Außer Apollo soll auch Dionysos mit Kyrene Vater des Aristaios geworden sein, in jenem Fall wird als Geburtsort Libyen angegeben (Kyreneika, nach d. Kyrene), auch ein Cyrnus soll der Vater gewesen sein, dann mit der Nymphe Theramenes.
Apollo soll den kleinen Aristaios zunächst den Nymphen zur Auferziehung gegeben haben, von denen der Bau und Nutzung des Ölbaums lernte, die Gewinnung des Honigs durch Bienenzucht und die Weiterverarbeitung der Milch zum Käse.
Anschließend soll er vom weisen Kentauren Chiron in weiteren Künsten unterrichtet worden sein.

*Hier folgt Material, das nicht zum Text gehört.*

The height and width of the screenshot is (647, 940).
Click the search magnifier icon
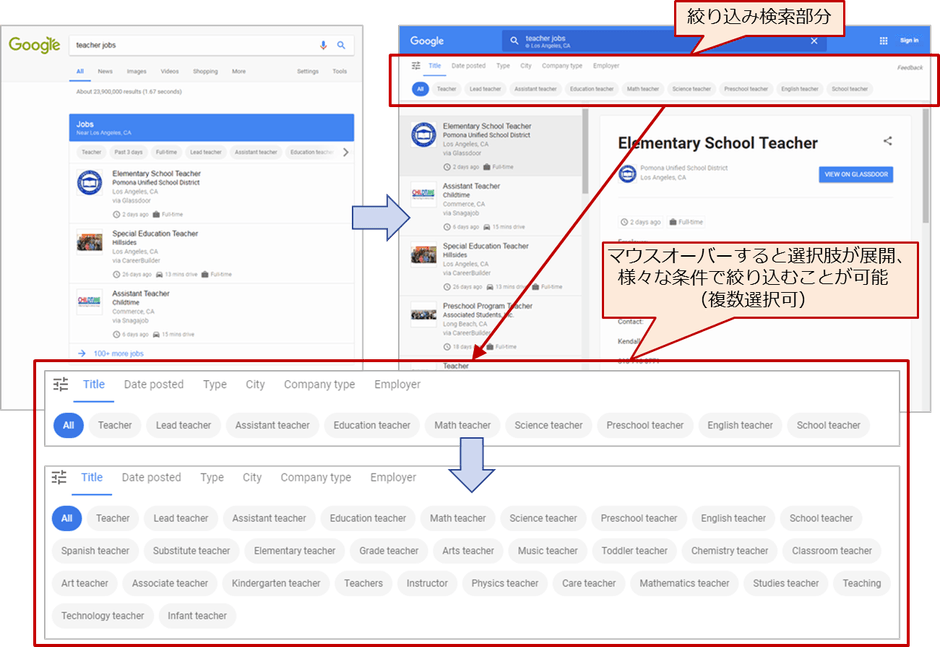pyautogui.click(x=342, y=44)
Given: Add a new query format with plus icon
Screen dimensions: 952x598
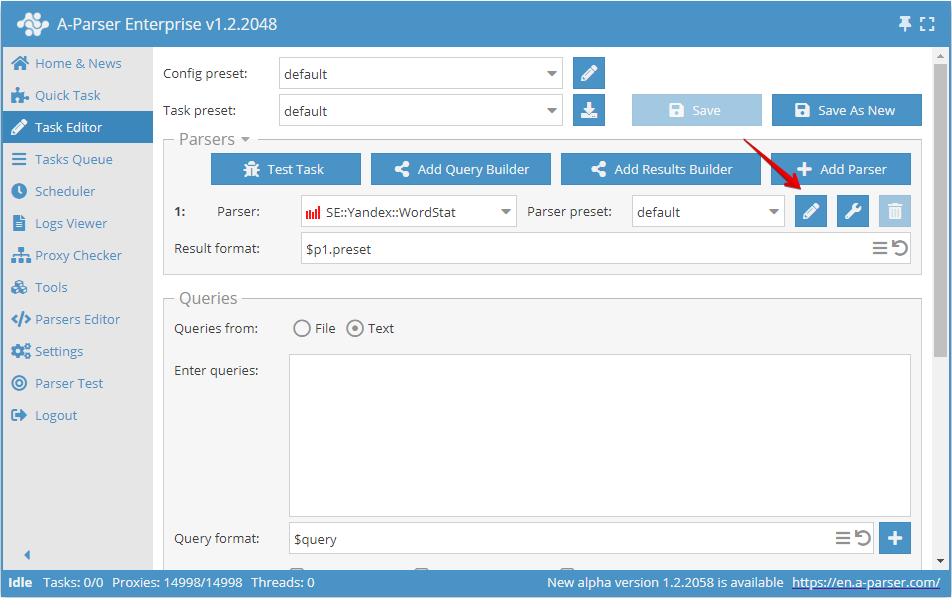Looking at the screenshot, I should (894, 538).
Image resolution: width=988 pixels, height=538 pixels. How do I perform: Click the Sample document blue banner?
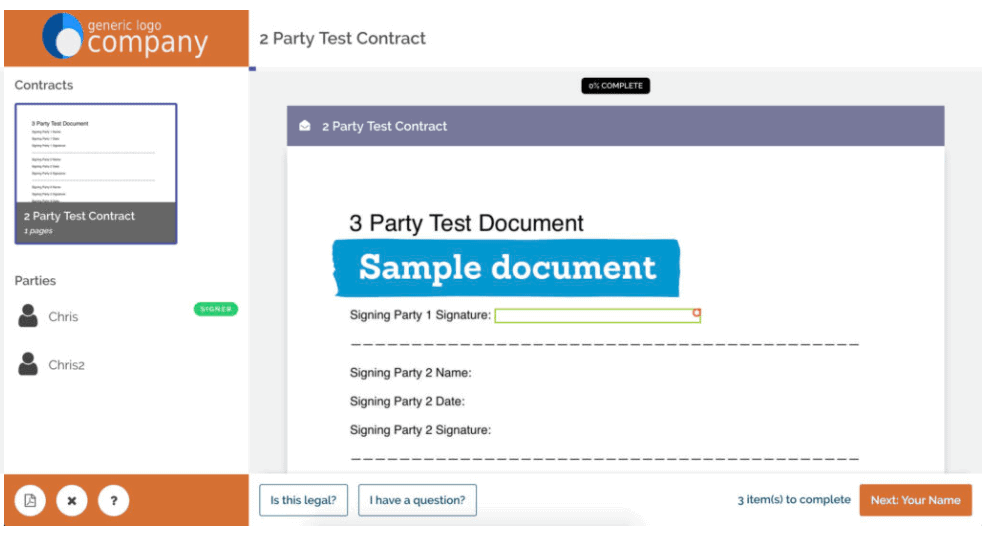coord(507,268)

Von seiner Heimat Kyrene ging Aristaios nach Theben, wo er Gatte der Autonoe wurde, der Tochter von Thebens König Kadmos. Zu dieser Heirat sollen ihm die Musen selbst verholfen haben, nachdem sie Aristaios Medizin und Wahrsagerei gelehrt hatten. Mit Autonoe wurde er Vater des unglücklichen Aktaion, weitere Söhne sind Charmus und Kalaekarpus.

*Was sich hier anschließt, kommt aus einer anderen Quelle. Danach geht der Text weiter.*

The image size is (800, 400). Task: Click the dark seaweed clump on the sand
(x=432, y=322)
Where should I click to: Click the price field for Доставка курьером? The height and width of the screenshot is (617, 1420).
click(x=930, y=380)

Aristaios hatte ein recht bewegtes Leben und wo er sich zeitweise niederließ, hinterließ er die Kunde vom Ölbaum. Auch als Heiler wirkte Aristaios, denn nachdem er vom Tod seines Sohnes Aktaion erfahren hatte, begab er sich nach der Insel Ceon (Ceam, Keos), wo er die Pest bekämpfte (die Passatwinde Etesien wehten sie fort). Später landete er in Sardinien, Sizilien und auf anderen Inseln, wo er den Menschen Kultur brachte.
Hernach fuhr Aristaios nach Thrakien, wo er den Sänger Orpheus traf. Von ihm, und auch vom Gott Dionysos selbst, soll Aristaios noch mancherlei erlernt haben, ehe er am Berg Haemus den Menschen entschwand.
Dem Aristaios wird auch die Einführung des Stieropfers zugeschrieben, welche zuvor übliche pflanzliche Gaben ablösten.
Neben all seinen Wohltaten steht, daß Aristaios versucht hatte der Eurydike Gewalt anzutun, weswegen diese geliebte Gattin des Orpheus den Tod fand. Darüber erzürnt ließen die Nymphen alle Bienen und alles Vieh des Aristaios umkommen. Der aber wandte sich an seine Mutter Kyrene, die ihm verriet, wie er aus geschlachtetem Rindvieh neue Bienen erzeugen und auch die Nymphen versöhnen könne.
Vom Ende des Aristaios ist überliefert, er sei irgendwann ohne Anlaß verschwunden. Es heißt, er habe sich in eine Höhle gestürtzt, damit die Leute glauben sollten, er sei in die Göttlichkeit entrückt. An der mutmaßlichen Stelle der Höhle gab es seitdem eine Orakelstätte.
Dieser Abriß folgt im wesentlichen HEDERICH, Gründliches Mythologisches Lexikon, Spn. 419ff.